Task to complete:
Write out the emotion-classification excerpt word for word, starting at "Ø Conditions" and ending at "All) Analysis function.".

CASE B Raquel Tato commands

· Input features:

P1.0-P1.37 37 prosodic features consisting of energy and fundamental frequency, fundamental frequency derivative contour and jitter.

· Output features

Happy and Angry (1 0 0), Neutral (0 1 0), Sad and Bored (0 0 1)

Ø Conditions

· Normalized by maximum of all the patterns in the training set

· Hidden layers HD1=10 HD2=5; logistic activation function; Standard Backpropagation and Backpropagation with Chunkwise update learning algorithms with multiple step training.

· WTA (Winner Takes All) Analysis function.

Ø Results and conclusions

Neutrals seem to be more corrupted or confused since the test uses the combination of commands and stories. Bored/sad and neutral are confused more often than angry, which might indicate that bored sad and neutral might lie closer to each other on the activation plane as compared to angry and neutral. This is my hypothesis for the moment from this experiment.

	Happy/Angry	Neutral	Bored/Sad
Happy/Angry	92.28	6.23	1.48
Neutral	17.86	43.45	38.69
Bored/sad	2.24	13.42	84.35

Table 4‑4 Confusion matrix of 4.3.2a (stories and commands) for the Chunk learning algorithm

Average = 73.123734

Chart 4‑4 Graphical representation of Table 4-4

While comparing Table 4‑4 and Table 4‑5, it can be inferred that the hypothesis suggesting that emotional content was present in Stories recordings is true since the confusion on the Neutral row is much higher in Table 4‑4.

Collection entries
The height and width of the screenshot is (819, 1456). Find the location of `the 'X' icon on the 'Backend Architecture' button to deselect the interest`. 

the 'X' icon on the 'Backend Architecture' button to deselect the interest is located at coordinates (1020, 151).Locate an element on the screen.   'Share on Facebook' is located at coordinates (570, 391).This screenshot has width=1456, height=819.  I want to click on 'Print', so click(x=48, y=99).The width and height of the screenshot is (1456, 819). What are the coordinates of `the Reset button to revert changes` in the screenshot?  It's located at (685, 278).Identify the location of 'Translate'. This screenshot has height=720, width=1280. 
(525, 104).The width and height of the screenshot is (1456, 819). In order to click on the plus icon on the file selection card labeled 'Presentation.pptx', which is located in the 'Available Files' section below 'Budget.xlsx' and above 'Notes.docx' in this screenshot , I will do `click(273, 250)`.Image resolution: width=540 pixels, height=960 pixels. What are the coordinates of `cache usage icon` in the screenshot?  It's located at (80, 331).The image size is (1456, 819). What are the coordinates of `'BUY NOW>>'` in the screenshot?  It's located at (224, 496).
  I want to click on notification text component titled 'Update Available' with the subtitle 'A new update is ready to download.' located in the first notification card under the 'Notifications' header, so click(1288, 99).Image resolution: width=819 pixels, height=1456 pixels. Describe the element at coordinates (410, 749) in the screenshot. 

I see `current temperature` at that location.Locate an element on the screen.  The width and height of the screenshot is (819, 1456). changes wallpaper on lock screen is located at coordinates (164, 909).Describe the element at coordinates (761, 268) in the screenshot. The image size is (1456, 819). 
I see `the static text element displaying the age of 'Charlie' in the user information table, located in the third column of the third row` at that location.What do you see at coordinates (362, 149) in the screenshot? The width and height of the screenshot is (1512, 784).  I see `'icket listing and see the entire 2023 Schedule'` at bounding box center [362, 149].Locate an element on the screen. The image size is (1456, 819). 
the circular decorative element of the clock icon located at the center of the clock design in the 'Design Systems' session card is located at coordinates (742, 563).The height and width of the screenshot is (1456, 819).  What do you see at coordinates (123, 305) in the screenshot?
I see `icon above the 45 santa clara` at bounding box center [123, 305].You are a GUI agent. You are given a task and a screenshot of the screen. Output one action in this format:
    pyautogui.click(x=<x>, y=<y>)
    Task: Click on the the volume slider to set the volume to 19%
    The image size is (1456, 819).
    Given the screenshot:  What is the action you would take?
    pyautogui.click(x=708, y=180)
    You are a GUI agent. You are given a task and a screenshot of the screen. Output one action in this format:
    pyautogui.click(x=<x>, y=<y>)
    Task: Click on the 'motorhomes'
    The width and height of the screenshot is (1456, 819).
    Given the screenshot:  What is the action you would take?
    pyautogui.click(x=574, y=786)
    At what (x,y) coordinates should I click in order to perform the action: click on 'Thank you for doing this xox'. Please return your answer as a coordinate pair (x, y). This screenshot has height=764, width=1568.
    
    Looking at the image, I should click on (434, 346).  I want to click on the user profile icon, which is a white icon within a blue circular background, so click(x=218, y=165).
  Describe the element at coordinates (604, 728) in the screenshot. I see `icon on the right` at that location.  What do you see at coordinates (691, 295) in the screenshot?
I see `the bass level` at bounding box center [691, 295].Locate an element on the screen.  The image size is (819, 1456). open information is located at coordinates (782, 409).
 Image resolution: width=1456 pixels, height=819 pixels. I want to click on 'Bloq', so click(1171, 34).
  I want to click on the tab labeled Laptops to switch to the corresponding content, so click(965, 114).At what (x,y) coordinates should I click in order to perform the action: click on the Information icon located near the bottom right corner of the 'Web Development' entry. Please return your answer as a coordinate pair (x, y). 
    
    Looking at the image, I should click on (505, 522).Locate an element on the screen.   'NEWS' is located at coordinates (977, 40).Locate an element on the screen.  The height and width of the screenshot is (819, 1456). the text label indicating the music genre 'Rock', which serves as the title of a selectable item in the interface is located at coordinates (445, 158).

Solution to this exercise:
Ø Conditions

· Normalized by maximum of all the patterns in the training set

· Hidden layers HD1=10 HD2=5; logistic activation function; Standard Backpropagation and Backpropagation with Chunkwise update learning algorithms with multiple step training.

· WTA (Winner Takes All) Analysis function.